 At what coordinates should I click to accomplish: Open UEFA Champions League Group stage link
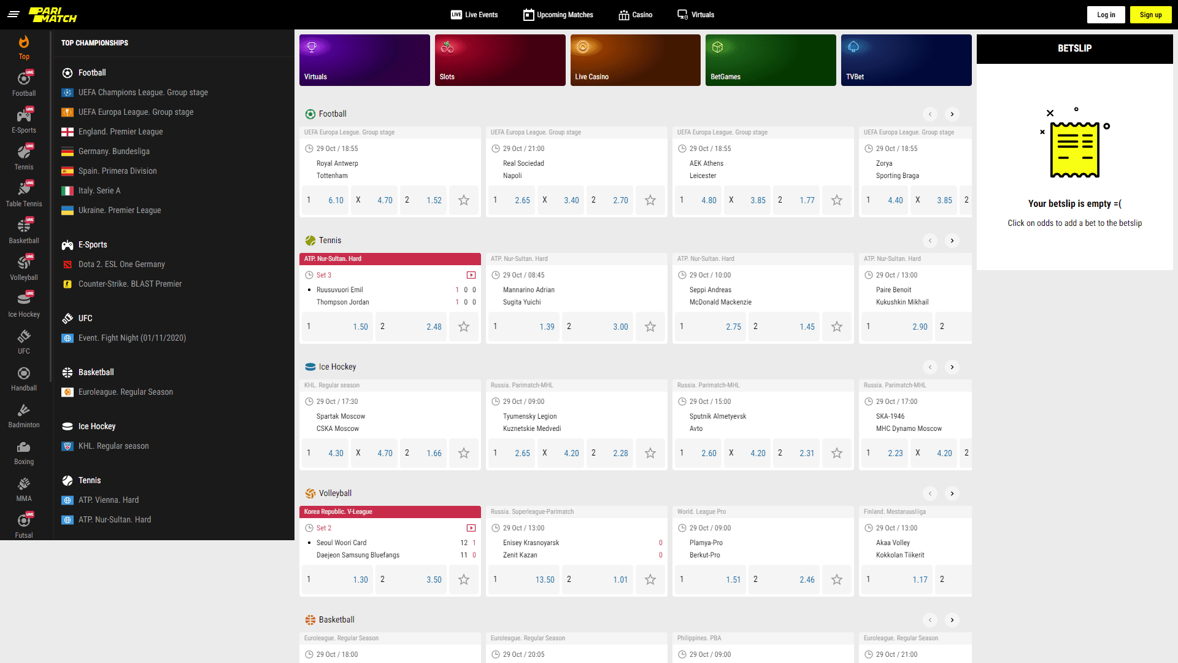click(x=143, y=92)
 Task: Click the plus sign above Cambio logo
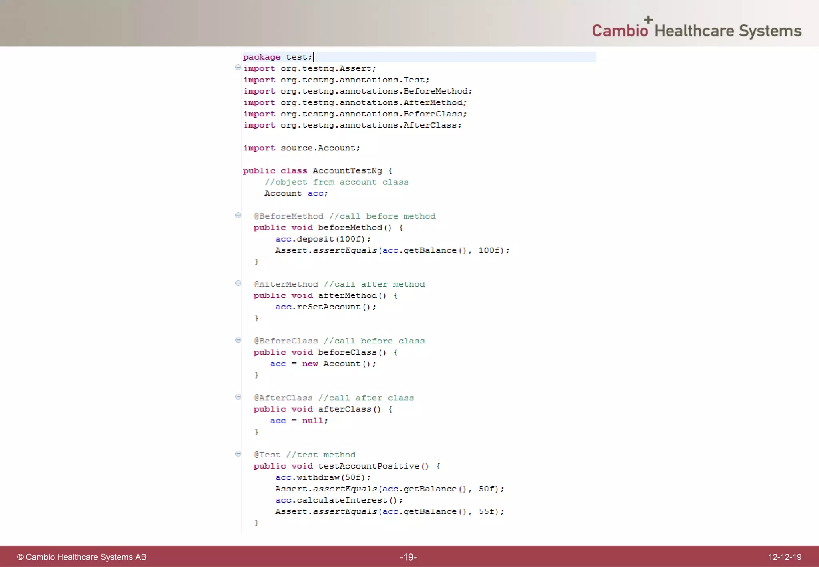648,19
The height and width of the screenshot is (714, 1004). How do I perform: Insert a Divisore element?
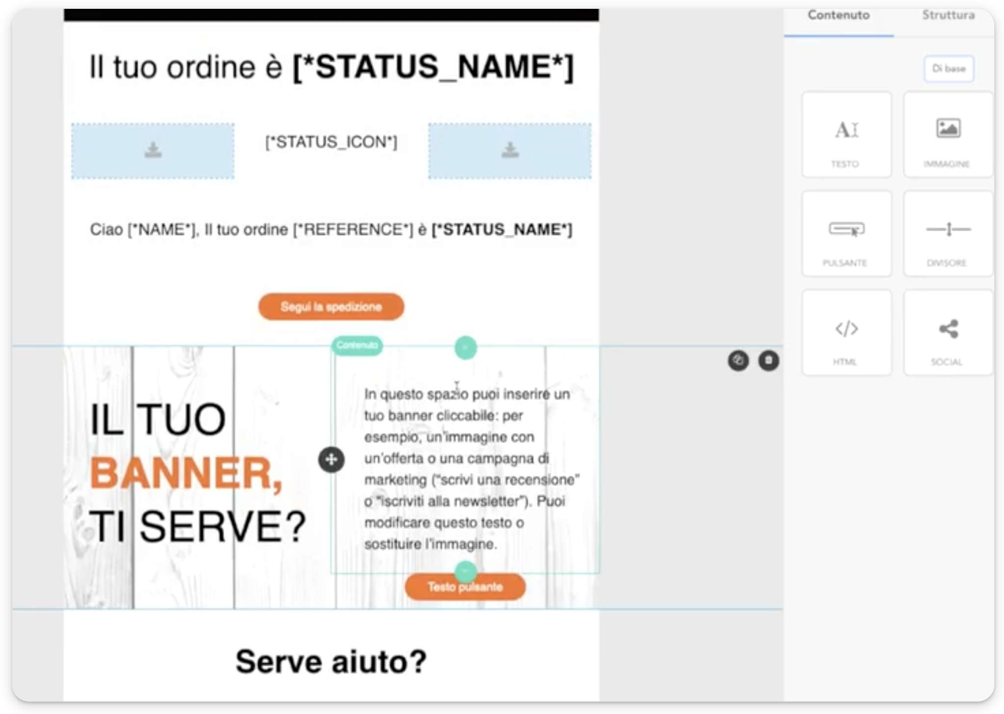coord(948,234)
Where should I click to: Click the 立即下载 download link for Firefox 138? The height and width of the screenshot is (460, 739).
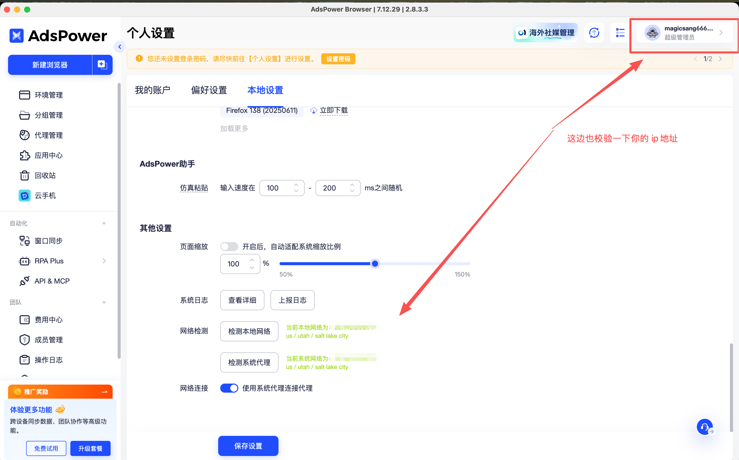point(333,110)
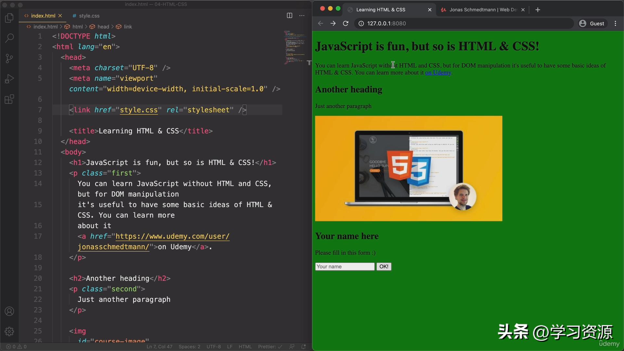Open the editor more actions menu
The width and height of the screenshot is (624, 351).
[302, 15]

=====

■ WHAT IS BEING ASKED: Copy exactly, and copy only, the lines from the one bearing "Task: Click the plus sign above Cambio logo" through the closing line of the material, with both ends kept and pictures removed.

■ WRITTEN ANSWER:
 Task: Click the plus sign above Cambio logo
648,19
The height and width of the screenshot is (714, 1004). How do I perform: Insert a Divisore element?
coord(948,234)
Where should I click to: Click the 立即下载 download link for Firefox 138? The height and width of the screenshot is (460, 739).
point(333,110)
Open the editor more actions menu
The width and height of the screenshot is (624, 351).
[302, 15]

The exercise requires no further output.